Nel dibattito sulla “riapertura” ci sono troppe date e pochi dati. Non è razionale ipotizzare i tempi dell’allentamento del lockdown senza una base di informazioni minima che consenta di descrivere quanto e dove il contagio sia diffuso e quali siano state fino a oggi le fonti e i canali di diffusione più significativi.

Come è ormai ammesso dalla stessa Protezione civile, né il numero dei contagiati, né il numero dei morti comunicato è rappresentativo della realtà.

Tutti ammettono che il numero reale dei contagiati è di svariate volte superiore a quelli accertati.

Il numero dei morti è anch’esso approssimato per difetto, poiché evidentemente in alcune aree del Paese l’aumento della mortalità rispetto alla media degli anni precedenti è molto superiore dei decessi addebitati al Covid.

════════

Compiti da svolgere:
1. Spiega, in base al testo sulla riapertura, per quale motivo il numero dei morti comunicato viene considerato approssimato per difetto.
2. Trascrivi dal testo sulla riapertura il passo che va da "Tutti ammettono che" a "addebitati al Covid.".
3. Prosegui il testo sulla riapertura a partire dalla sua ultima frase.

Estratto dei dati:
════════

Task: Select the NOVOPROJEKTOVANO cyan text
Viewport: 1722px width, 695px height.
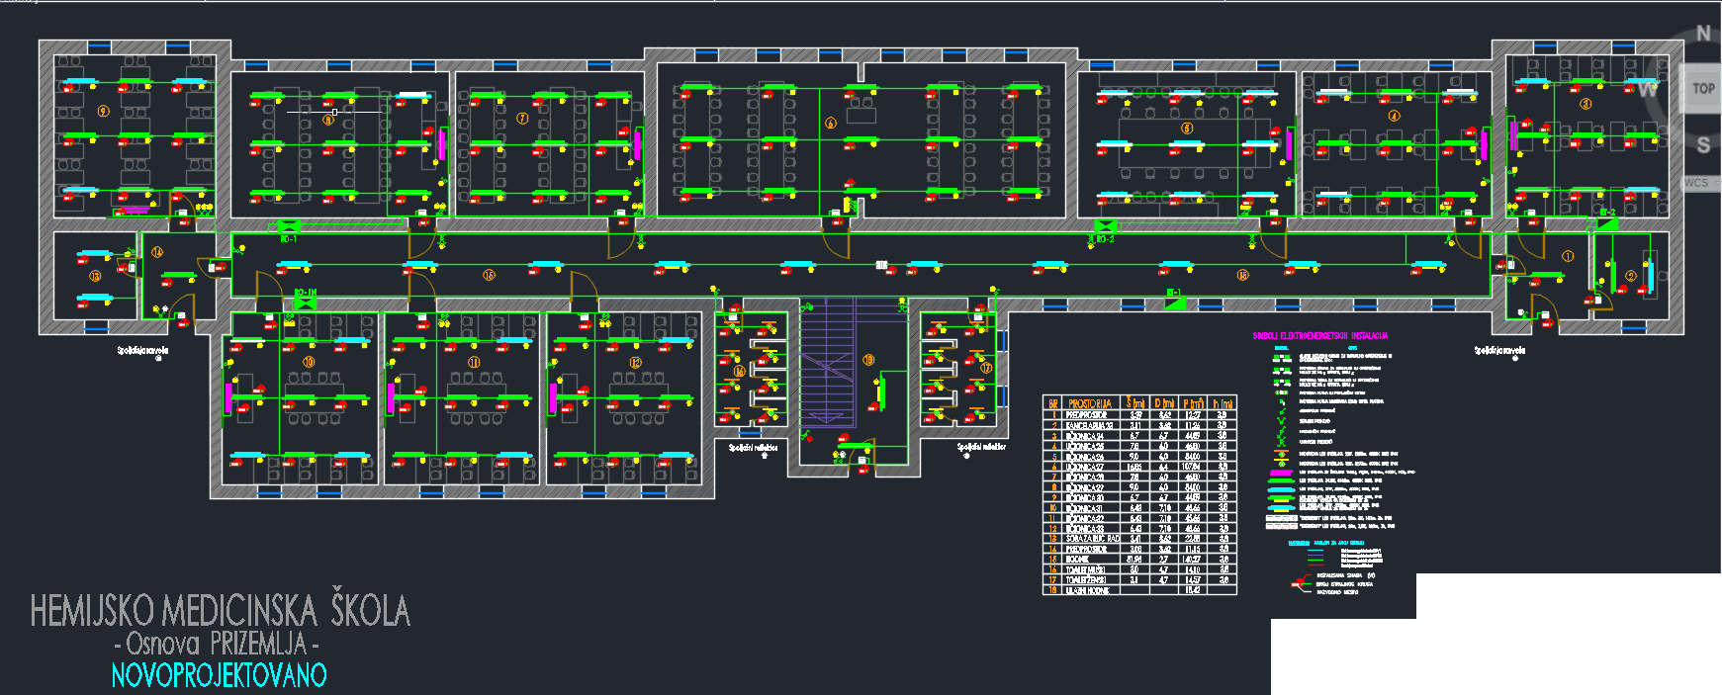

════════

Risposte ai compiti:
1. Il numero dei morti è approssimato per difetto perché in alcune aree del Paese l'aumento della mortalità rispetto alla media degli anni precedenti è molto superiore ai decessi attribuiti al Covid.

2.
Tutti ammettono che il numero reale dei contagiati è di svariate volte superiore a quelli accertati.

Il numero dei morti è anch’esso approssimato per difetto, poiché evidentemente in alcune aree del Paese l’aumento della mortalità rispetto alla media degli anni precedenti è molto superiore dei decessi addebitati al Covid.

3.
Mancano inoltre dati fondamentali quali quelli dei canali di contagio più significativi. Ad esempio sarebbe rilevante comprendere se il contagio è proceduto nelle attività produttive esentate dalle restrizioni, ovvero, come parrebbe più probabile, soprattutto nei cluster familiari – in cui, in assenza di isolamento e di tracciamento dei contagiati hanno convissuto per settimane potenziali positivi e non positivi – e attraverso e all’interno delle strutture sanitarie.

Istituzioni politiche nazionali e locali, strutture tecniche e autorità sanitarie devono chiarire su quale base di dati assumono le proprie decisioni. In caso contrario, queste appariranno puramente discrezionali e non meritevoli di fiducia.

Le imprese che devono ricominciare la loro attività e le persone che, in sicurezza e disciplinatamente, vogliono riappropriarsi della libertà, aspettano indicazioni e prospettive precise.